Undiscovered, beautiful, balanced; decidedly useful.
It would do exactly what she wanted: it would end everything. With no unpleasant wrangling with mechanical engineers or nuclear scientists.
It could all end. No more mewling shitting babies in waiting rooms. Socks that slid down her heels. Enthusiastic approval of supposedly spectacular shoes. Chatty strangers on elevators. Using the word ‘utilize’ to sound impressive. Youth symphonies.
She discovered with her newfound knowledge that she could now see the warp and weft of the universe: the shining strands that bound everything together. The patterns. The bright place where it was all tied together in a hopelessly simple knot.

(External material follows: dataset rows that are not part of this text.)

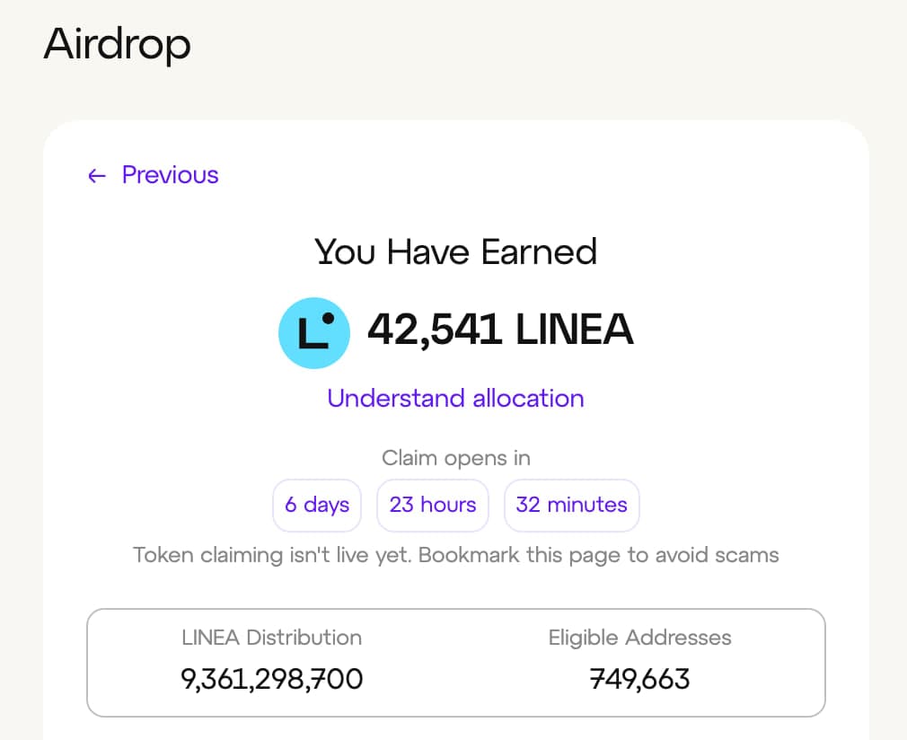Open the Understand allocation link

click(455, 398)
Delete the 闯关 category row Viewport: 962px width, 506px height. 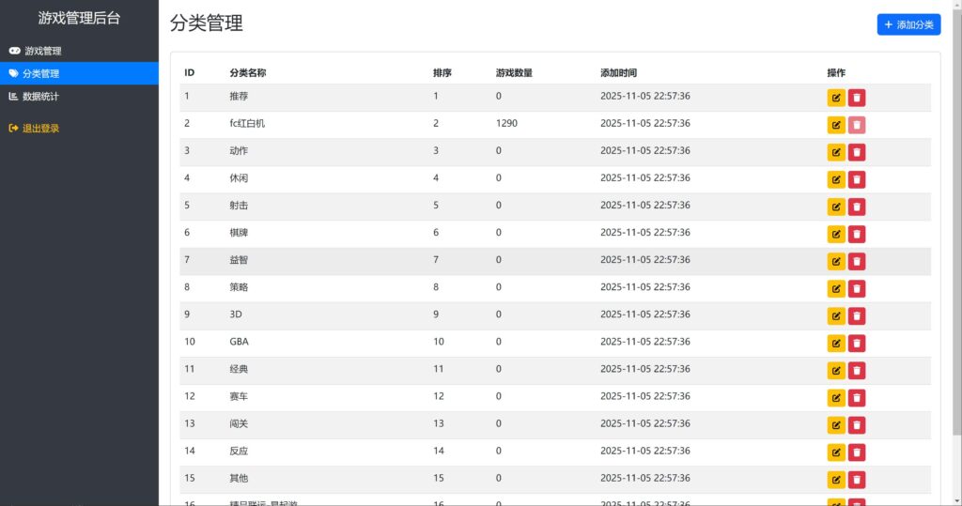tap(857, 425)
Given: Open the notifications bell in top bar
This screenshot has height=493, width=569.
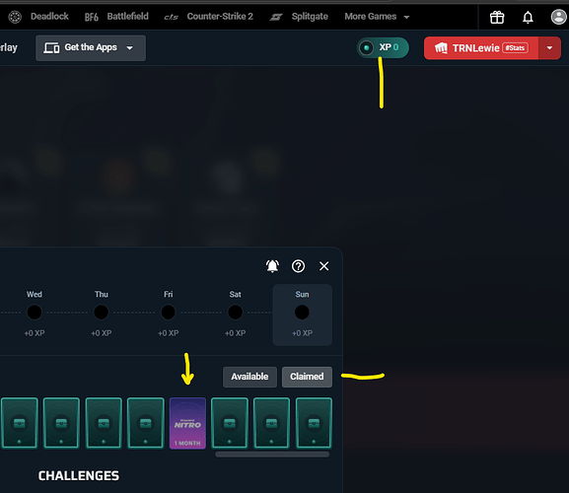Looking at the screenshot, I should 528,17.
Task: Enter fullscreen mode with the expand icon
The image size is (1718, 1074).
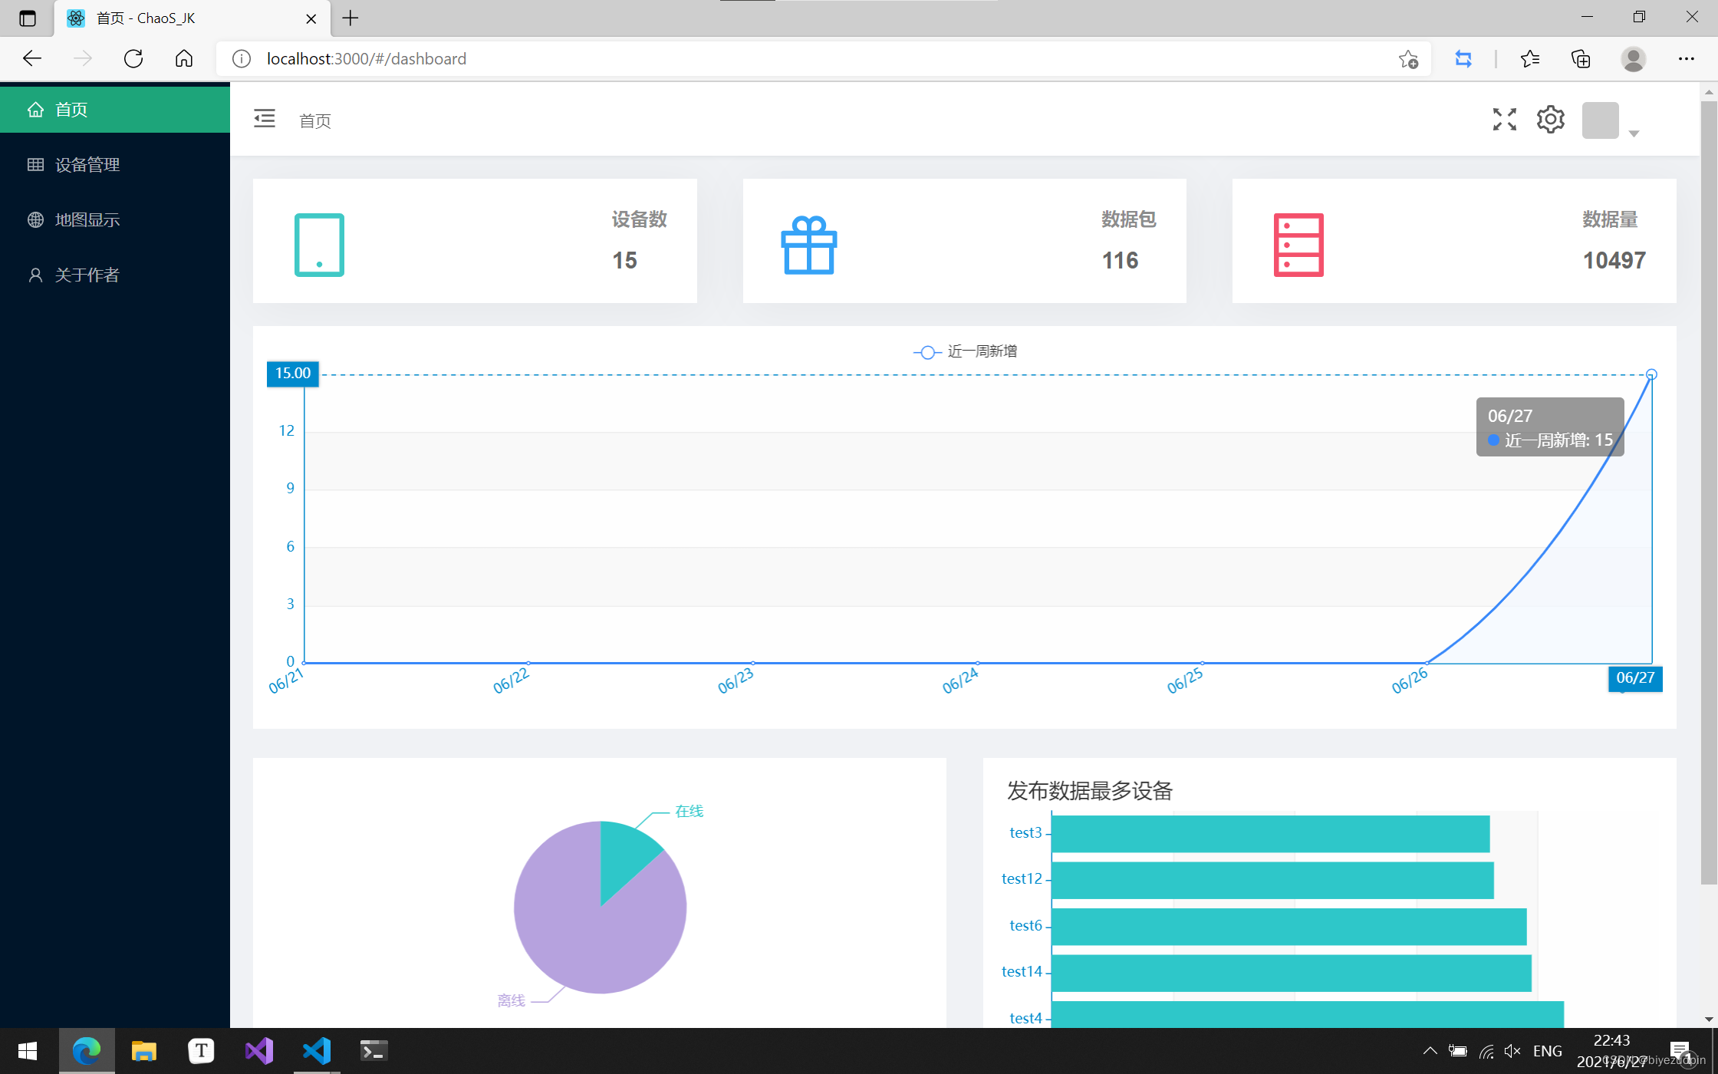Action: click(x=1504, y=119)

Another person might have called it beautiful.
But she was not another person. With firm, even strokes, Quinn erased the equation from the board so no one else would see it. She walked down the back stairs and waited at the campus shuttle stop as the structure of the world soared with transcendent harmony before her eyes.
On the shuttle, she could see the way in which the steel bolts and the handgrips connected with the air around them, gently pushing against gravity. The unspoken communication between the synapses of a young woman looking out of the window and those of the youth next to her.
Superimposed over all of it: the couple, the window, the glimmering air, was the equation. It thundered through her mind like the memory of a lover. She gasped at the beauty of it, and with the knowledge that if she used it — the equation, too, would end.
But to refrain from implementing an equation of such beauty and usefulness is a horrible crime, she thought, as she stepped off the shuttle that always would stop just a little too far down the track to allow an easy exit.